WORK INSTRUCTION →
Copy out every line of the data that follows, exactly.

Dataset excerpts

□ □ □ □ □

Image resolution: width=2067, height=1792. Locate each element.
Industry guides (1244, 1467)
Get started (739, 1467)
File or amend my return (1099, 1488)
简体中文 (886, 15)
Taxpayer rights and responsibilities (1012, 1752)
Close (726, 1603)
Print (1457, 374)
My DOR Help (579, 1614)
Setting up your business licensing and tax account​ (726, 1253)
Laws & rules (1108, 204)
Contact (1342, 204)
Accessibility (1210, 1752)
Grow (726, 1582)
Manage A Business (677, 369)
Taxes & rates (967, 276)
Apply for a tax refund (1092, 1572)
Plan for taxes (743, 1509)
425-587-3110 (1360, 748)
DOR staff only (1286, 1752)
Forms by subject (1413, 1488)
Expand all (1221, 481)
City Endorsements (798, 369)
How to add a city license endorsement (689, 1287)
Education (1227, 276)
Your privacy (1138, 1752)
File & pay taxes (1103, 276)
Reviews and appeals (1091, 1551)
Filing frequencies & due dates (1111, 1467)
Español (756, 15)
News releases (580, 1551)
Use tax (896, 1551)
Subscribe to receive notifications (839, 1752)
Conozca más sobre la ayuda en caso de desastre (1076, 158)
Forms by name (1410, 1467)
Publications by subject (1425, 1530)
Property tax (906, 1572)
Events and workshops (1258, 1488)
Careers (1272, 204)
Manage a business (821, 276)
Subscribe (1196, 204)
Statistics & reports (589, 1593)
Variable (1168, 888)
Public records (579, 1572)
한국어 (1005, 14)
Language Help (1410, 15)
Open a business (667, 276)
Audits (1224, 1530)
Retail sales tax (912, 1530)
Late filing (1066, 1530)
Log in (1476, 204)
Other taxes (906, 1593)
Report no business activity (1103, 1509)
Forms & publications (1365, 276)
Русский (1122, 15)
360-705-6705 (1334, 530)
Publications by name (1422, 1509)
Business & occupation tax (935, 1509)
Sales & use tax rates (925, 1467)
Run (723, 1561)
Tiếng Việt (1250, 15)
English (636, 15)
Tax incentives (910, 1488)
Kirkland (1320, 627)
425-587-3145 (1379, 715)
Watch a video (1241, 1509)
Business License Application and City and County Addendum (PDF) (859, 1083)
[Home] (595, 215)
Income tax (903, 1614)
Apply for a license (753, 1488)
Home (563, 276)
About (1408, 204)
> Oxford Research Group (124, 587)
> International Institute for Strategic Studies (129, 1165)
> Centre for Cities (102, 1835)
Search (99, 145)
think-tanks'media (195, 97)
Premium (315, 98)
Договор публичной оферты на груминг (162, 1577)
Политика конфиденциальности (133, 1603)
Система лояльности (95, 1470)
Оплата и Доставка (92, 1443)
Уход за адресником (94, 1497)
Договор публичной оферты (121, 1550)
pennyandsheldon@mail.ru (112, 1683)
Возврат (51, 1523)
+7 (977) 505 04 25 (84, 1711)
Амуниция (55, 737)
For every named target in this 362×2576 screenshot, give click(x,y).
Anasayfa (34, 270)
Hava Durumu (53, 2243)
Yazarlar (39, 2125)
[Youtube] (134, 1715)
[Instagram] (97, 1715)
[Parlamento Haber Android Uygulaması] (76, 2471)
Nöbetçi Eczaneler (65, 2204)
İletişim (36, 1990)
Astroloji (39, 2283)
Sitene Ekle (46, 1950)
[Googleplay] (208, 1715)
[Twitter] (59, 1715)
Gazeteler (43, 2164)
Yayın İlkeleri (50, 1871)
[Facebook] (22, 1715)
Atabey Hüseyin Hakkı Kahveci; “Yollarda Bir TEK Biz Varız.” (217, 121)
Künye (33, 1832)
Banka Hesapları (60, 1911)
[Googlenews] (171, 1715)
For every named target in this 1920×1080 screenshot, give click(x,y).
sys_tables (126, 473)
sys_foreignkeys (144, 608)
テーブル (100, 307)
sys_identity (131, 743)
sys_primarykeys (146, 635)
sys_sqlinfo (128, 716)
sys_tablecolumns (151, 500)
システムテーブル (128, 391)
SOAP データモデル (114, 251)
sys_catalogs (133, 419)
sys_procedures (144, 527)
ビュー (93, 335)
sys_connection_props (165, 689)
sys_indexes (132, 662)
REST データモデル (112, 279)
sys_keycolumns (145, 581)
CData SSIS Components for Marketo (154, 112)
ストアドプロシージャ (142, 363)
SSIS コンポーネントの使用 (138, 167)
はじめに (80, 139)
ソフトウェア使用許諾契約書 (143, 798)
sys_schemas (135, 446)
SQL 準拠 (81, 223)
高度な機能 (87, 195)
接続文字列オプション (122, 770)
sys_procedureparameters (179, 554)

□ □ □ □ □

RESPONSE BELOW →
Image resolution: width=2067, height=1792. Locate each element.
Industry guides (1244, 1467)
Get started (739, 1467)
File or amend my return (1099, 1488)
简体中文 (886, 15)
Taxpayer rights and responsibilities (1012, 1752)
Close (726, 1603)
Print (1457, 374)
My DOR Help (579, 1614)
Setting up your business licensing and tax account​ (726, 1253)
Laws & rules (1108, 204)
Contact (1342, 204)
Accessibility (1210, 1752)
Grow (726, 1582)
Manage A Business (677, 369)
Taxes & rates (967, 276)
Apply for a tax refund (1092, 1572)
Plan for taxes (743, 1509)
425-587-3110 (1360, 748)
DOR staff only (1286, 1752)
Forms by subject (1413, 1488)
Expand all (1221, 481)
City Endorsements (798, 369)
How to add a city license endorsement (689, 1287)
Education (1227, 276)
Your privacy (1138, 1752)
File & pay taxes (1103, 276)
Reviews and appeals (1091, 1551)
Filing frequencies & due dates (1111, 1467)
Español (756, 15)
News releases (580, 1551)
Use tax (896, 1551)
Subscribe to receive notifications (839, 1752)
Conozca más sobre la ayuda en caso de desastre (1076, 158)
Forms by name (1410, 1467)
Publications by subject (1425, 1530)
Property tax (906, 1572)
Events and workshops (1258, 1488)
Careers (1272, 204)
Manage a business (821, 276)
Subscribe (1196, 204)
Statistics & reports (589, 1593)
Variable (1168, 888)
Public records (579, 1572)
한국어 (1005, 14)
Language Help (1410, 15)
Open a business (667, 276)
Audits (1224, 1530)
Retail sales tax (912, 1530)
Late filing (1066, 1530)
Log in (1476, 204)
Other taxes (906, 1593)
Report no business activity (1103, 1509)
Forms & publications (1365, 276)
Русский (1122, 15)
360-705-6705 (1334, 530)
Publications by name (1422, 1509)
Business & occupation tax (935, 1509)
Sales & use tax rates (925, 1467)
Run (723, 1561)
Tiếng Việt (1250, 15)
English (636, 15)
Tax incentives (910, 1488)
Kirkland (1320, 627)
425-587-3145 (1379, 715)
Watch a video (1241, 1509)
Business License Application and City and County Addendum (PDF) (859, 1083)
[Home] (595, 215)
Income tax (903, 1614)
Apply for a license (753, 1488)
Home (563, 276)
About (1408, 204)
> Oxford Research Group (124, 587)
> International Institute for Strategic Studies (129, 1165)
> Centre for Cities (102, 1835)
Search (99, 145)
think-tanks'media (195, 97)
Premium (315, 98)
Договор публичной оферты на груминг (162, 1577)
Политика конфиденциальности (133, 1603)
Система лояльности (95, 1470)
Оплата и Доставка (92, 1443)
Уход за адресником (94, 1497)
Договор публичной оферты (121, 1550)
pennyandsheldon@mail.ru (112, 1683)
Возврат (51, 1523)
+7 (977) 505 04 25 (84, 1711)
Амуниция (55, 737)
For every named target in this 362×2576 screenshot, give click(x,y).
Anasayfa (34, 270)
Hava Durumu (53, 2243)
Yazarlar (39, 2125)
[Youtube] (134, 1715)
[Instagram] (97, 1715)
[Parlamento Haber Android Uygulaması] (76, 2471)
Nöbetçi Eczaneler (65, 2204)
İletişim (36, 1990)
Astroloji (39, 2283)
Sitene Ekle (46, 1950)
[Googleplay] (208, 1715)
[Twitter] (59, 1715)
Gazeteler (43, 2164)
Yayın İlkeleri (50, 1871)
[Facebook] (22, 1715)
Atabey Hüseyin Hakkı Kahveci; “Yollarda Bir TEK Biz Varız.” (217, 121)
Künye (33, 1832)
Banka Hesapları (60, 1911)
[Googlenews] (171, 1715)
For every named target in this 1920×1080 screenshot, give click(x,y).
sys_tables (126, 473)
sys_foreignkeys (144, 608)
テーブル (100, 307)
sys_identity (131, 743)
sys_primarykeys (146, 635)
sys_sqlinfo (128, 716)
sys_tablecolumns (151, 500)
システムテーブル (128, 391)
SOAP データモデル (114, 251)
sys_catalogs (133, 419)
sys_procedures (144, 527)
ビュー (93, 335)
sys_connection_props (165, 689)
sys_indexes (132, 662)
REST データモデル (112, 279)
sys_keycolumns (145, 581)
CData SSIS Components for Marketo (154, 112)
ストアドプロシージャ (142, 363)
SSIS コンポーネントの使用 (138, 167)
はじめに (80, 139)
ソフトウェア使用許諾契約書 (143, 798)
sys_schemas (135, 446)
SQL 準拠 (81, 223)
高度な機能 (87, 195)
接続文字列オプション (122, 770)
sys_procedureparameters (179, 554)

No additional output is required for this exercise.